Materials provided: Begin

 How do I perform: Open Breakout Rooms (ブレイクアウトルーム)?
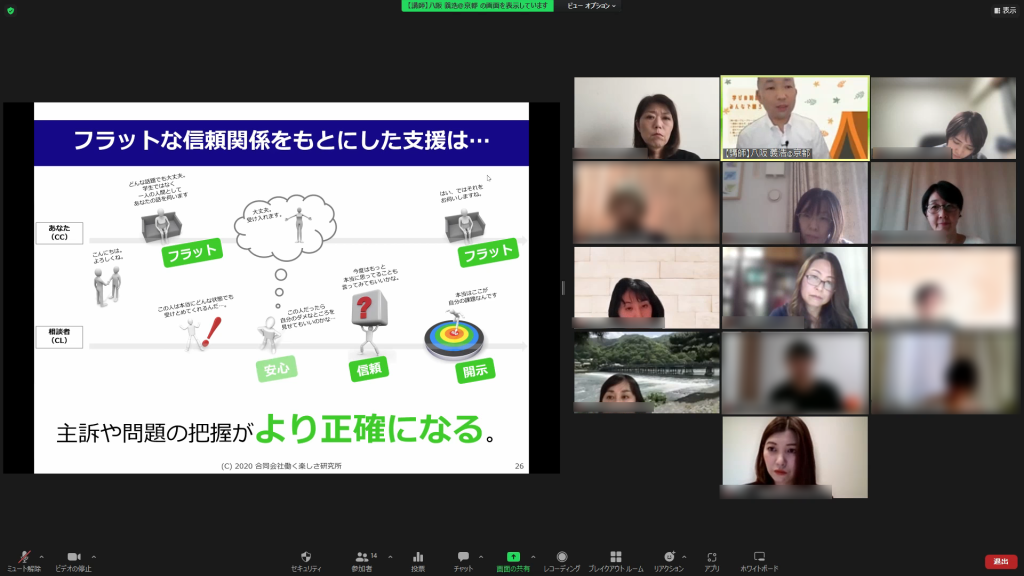tap(616, 559)
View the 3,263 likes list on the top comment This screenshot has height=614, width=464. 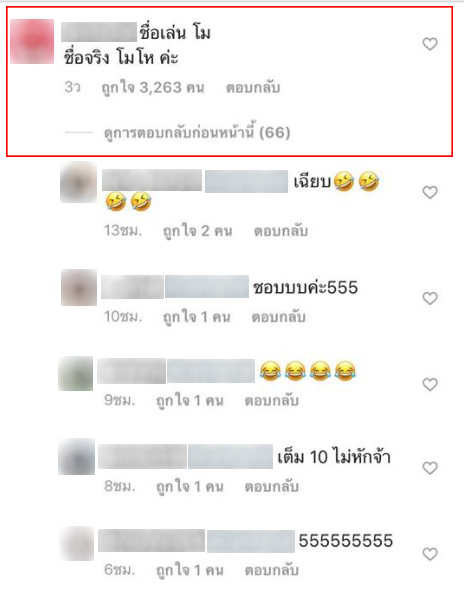pyautogui.click(x=153, y=88)

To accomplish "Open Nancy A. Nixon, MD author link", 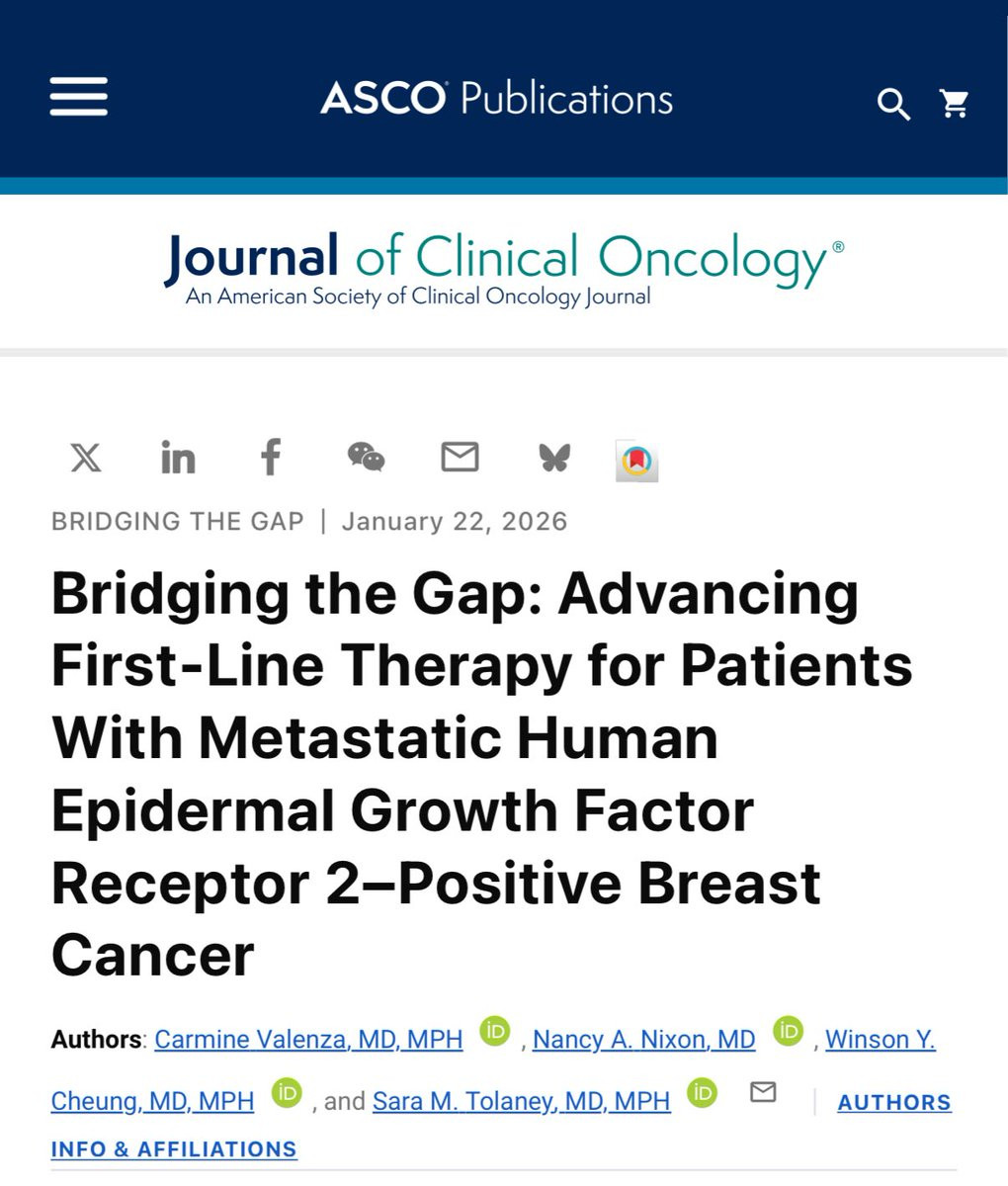I will pyautogui.click(x=643, y=1040).
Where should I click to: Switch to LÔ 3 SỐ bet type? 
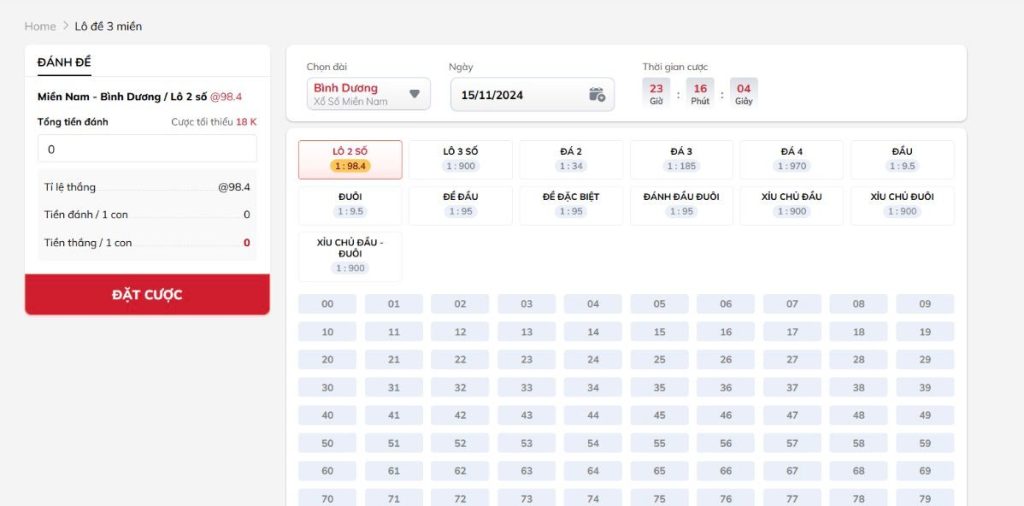click(x=460, y=159)
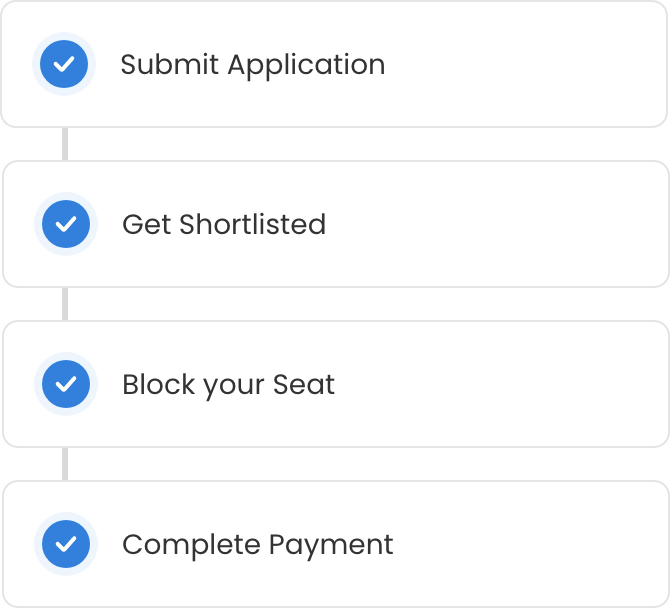670x608 pixels.
Task: Select the Block your Seat step label
Action: click(229, 385)
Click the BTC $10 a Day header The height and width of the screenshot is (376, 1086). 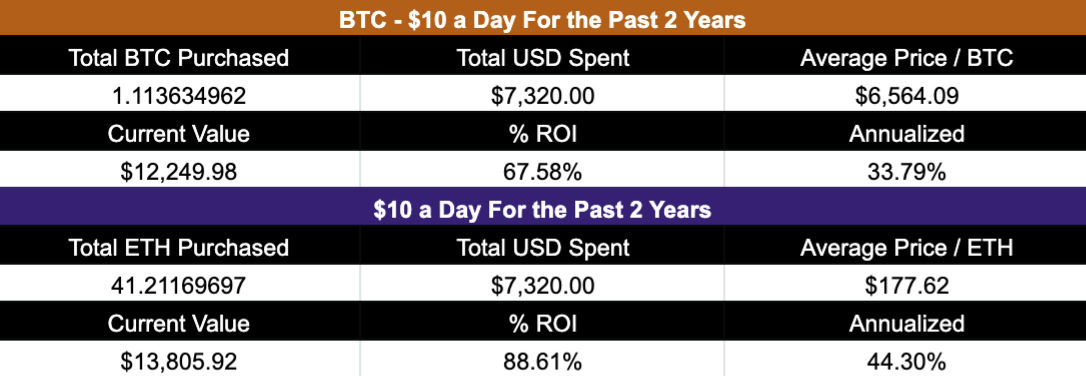543,18
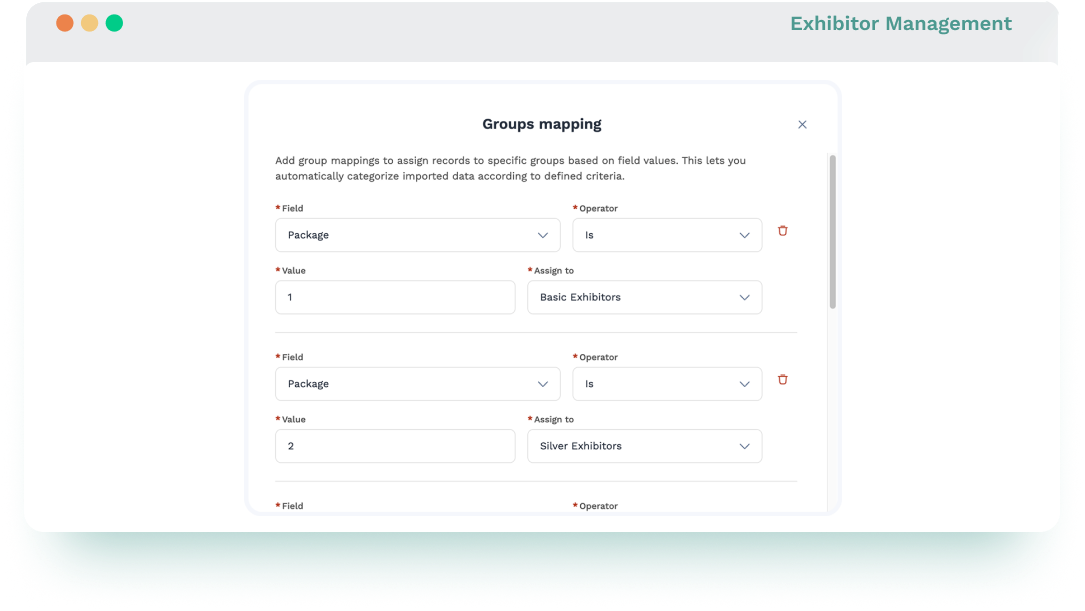The height and width of the screenshot is (611, 1085).
Task: Click the orange macOS minimize circle
Action: [x=89, y=21]
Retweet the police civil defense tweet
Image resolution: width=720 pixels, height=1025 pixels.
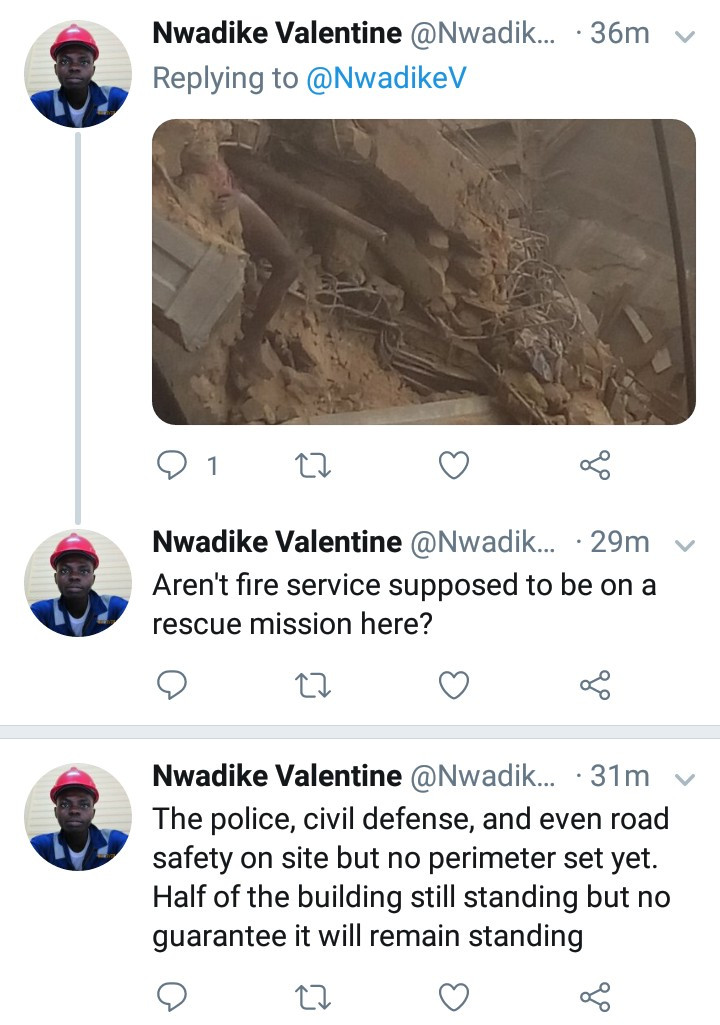317,996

Materials provided: End

Problem to work on :: Extract exactly the lines from the one containing "Retweet the police civil defense tweet" through the last line of the records above, both included, and leave out the pictures.

Result of the exercise ::
Retweet the police civil defense tweet
Image resolution: width=720 pixels, height=1025 pixels.
317,996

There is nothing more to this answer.